Como iniciar um processo de retomada de credibilidade que vem sendo perdida desde a última reunião do Copom?

O comitê de política monetária (Copom) se reúne diante de um processo decisório interessante, no qual temos uma combinação de taxa de juros real ainda em patamar elevado e comportamento benigno da inflação corrente, mas com a necessidade de ser duro em relação aos passos futuros.

O pouco tempo de existência da autonomia do Banco Central do Brasil, aprovada em 2021, ainda deixa dúvidas sobre conduções futuras de política monetária, principalmente nos momentos de mudanças de diretoria. O receio de que uma nova diretoria não se mostre comprometida o suficiente com o combate à inflação pode levar os agentes econômicos a elevarem suas projeções de inflação futura, mesmo sem uma sinalização clara de que, porventura, essa seria a opção de quem tomou posse.

Após a última reunião, diante de votação dividida, um processo dessa natureza foi desencadeado, com repercussões negativas sobre a condução de política monetária.

Previamente à última reunião do Copom, já se notava um movimento incipiente de dúvidas com relação ao compromisso futuro de levar a inflação a 3%, que se traduzia em movimentos marginais de elevação das expectativas. Esse movimento era alimentado pela percepção de que a dinâmica fiscal futura estava se tornando mais insustentável, com a estratégia de recomposição das receitas batendo no limite do que a classe empresarial entendia como aceitável e a agenda de redução de despesas sendo muito custosa politicamente, principalmente para um governo eleito com uma bandeira não condizente com esses ajustes.

Ao apresentar a votação dividida e com os novos indicados todos votando por um corte de juros maior, a mensagem que se passou aos analistas foi a de que a futura composição do Copom, quando confrontada com escolhas difíceis, iria optar por ser menos dura com a inflação.

Compreendo a justificativa da necessidade de cumprimento do “guidance” que até então vigorava, mas a opção feita pelo Copom despertou receios futuros, levando a uma elevação das expectativas de inflação, as quais, inclusive, já se encontravam acima do centro da meta. Isso tornará as decisões futuras de política monetária mais custosas.

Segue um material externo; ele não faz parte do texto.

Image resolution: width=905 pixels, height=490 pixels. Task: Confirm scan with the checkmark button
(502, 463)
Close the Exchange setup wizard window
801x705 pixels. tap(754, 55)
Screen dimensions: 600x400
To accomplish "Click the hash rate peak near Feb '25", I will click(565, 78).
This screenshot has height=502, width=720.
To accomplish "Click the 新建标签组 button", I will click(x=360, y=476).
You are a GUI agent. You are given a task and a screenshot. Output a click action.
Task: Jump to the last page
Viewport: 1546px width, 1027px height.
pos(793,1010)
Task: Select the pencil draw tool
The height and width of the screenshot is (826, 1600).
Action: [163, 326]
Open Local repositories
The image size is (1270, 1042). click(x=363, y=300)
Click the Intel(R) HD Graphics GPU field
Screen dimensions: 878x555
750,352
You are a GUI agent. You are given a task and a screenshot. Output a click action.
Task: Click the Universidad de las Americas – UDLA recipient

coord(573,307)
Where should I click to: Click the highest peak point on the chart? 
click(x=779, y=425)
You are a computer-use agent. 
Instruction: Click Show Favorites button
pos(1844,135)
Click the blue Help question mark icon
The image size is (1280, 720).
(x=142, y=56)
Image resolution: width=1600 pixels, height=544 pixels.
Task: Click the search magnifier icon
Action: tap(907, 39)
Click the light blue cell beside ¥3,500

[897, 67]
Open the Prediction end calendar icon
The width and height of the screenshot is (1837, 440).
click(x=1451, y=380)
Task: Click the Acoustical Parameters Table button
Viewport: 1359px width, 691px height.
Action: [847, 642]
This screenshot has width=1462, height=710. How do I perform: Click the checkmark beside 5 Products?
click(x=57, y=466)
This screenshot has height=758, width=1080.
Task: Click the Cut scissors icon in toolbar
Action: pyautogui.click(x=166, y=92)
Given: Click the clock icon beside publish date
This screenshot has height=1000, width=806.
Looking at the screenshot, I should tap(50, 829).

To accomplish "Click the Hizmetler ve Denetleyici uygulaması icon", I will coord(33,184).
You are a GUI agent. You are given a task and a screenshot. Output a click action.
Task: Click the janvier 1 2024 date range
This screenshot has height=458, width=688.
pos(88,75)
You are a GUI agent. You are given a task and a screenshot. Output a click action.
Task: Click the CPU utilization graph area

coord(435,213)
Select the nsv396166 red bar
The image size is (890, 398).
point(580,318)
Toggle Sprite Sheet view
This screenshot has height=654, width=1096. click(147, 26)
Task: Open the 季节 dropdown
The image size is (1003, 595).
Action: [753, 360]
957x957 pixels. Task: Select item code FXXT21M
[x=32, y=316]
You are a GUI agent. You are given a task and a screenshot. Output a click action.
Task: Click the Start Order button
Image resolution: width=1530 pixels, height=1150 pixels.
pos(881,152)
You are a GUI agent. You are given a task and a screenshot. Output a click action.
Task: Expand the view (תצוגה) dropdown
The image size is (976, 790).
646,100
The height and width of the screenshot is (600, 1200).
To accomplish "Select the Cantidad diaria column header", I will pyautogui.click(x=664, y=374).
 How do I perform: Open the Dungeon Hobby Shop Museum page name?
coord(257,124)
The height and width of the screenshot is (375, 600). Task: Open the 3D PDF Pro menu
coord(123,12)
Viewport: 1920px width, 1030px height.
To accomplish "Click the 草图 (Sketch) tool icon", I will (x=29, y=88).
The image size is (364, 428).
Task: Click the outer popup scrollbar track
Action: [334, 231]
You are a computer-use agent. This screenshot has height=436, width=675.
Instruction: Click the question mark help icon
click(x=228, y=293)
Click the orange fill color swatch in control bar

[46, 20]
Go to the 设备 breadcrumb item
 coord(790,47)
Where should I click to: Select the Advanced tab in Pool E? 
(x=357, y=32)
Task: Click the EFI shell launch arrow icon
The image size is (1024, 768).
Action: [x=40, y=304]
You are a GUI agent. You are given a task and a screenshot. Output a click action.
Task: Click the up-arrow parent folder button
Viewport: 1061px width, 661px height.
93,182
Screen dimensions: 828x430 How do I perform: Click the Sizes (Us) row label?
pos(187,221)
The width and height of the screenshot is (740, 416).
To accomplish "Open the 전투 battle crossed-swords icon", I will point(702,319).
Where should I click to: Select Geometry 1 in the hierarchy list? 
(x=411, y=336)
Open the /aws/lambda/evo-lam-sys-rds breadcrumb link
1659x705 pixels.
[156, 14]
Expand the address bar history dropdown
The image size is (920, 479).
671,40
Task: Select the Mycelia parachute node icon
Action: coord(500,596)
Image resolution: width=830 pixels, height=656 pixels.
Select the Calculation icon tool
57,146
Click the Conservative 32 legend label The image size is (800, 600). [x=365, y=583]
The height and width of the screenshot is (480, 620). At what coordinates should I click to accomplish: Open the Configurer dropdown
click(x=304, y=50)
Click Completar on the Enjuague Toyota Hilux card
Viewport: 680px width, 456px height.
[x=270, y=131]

O modelo de metas de inflação tem seu eixo central no controle das expectativas. O argumento é que, uma vez que se tenha a confiança dos agentes econômicos no atingimento da meta estabelecida pela sociedade, quaisquer desvios nos números correntes tenderão a ser rapidamente corrigidos, dado que a população tem confiança de que a autoridade monetária fará o que for preciso para entregar o que foi acordado como meta de inflação.

Desde a última reunião do Copom, observamos um aumento substancial das expectativas de inflação, colhidas pela pesquisa do Focus, assim como as inflações “implícitas” contidas nos títulos negociados a mercado. Portanto, um dos principais pilares da condução da política monetária se encontra perdido. A grande questão a balizar a reunião de hoje do Banco Central é saber: como iniciar um processo de retomada dessa credibilidade que vem sendo perdida desde a última reunião?

Agora não resta outra opção ao Copom a não ser manter os juros em 10,5%, de maneira unânime e com um recado forte de que não irá aceitar desconfianças com relação à inflação futura. Além disso, necessitaremos que o decreto sobre a meta de inflação seja formalizado, sem deixar incertezas sobre a forma como se vai lidar com a inflação futuramente.

Além disso, para haver uma verdadeira melhora de humor com relação aos ativos domésticos, precisamos que a agenda de redução de despesas públicas seja retomada e referendada pelo Poder Executivo. Isso reforçaria a confiança dos agentes e permitiria que se vislumbrasse um movimento de melhora nas expectativas de inflação. Esse movimento de melhora nas expectativas geraria, em um ambiente global de queda de juros, condições para que a taxa Selic voltasse a ser reduzida futuramente. As condições para a economia brasileira voltar a ter juros mais baixos estão postas, basta fazer as escolhas corretas.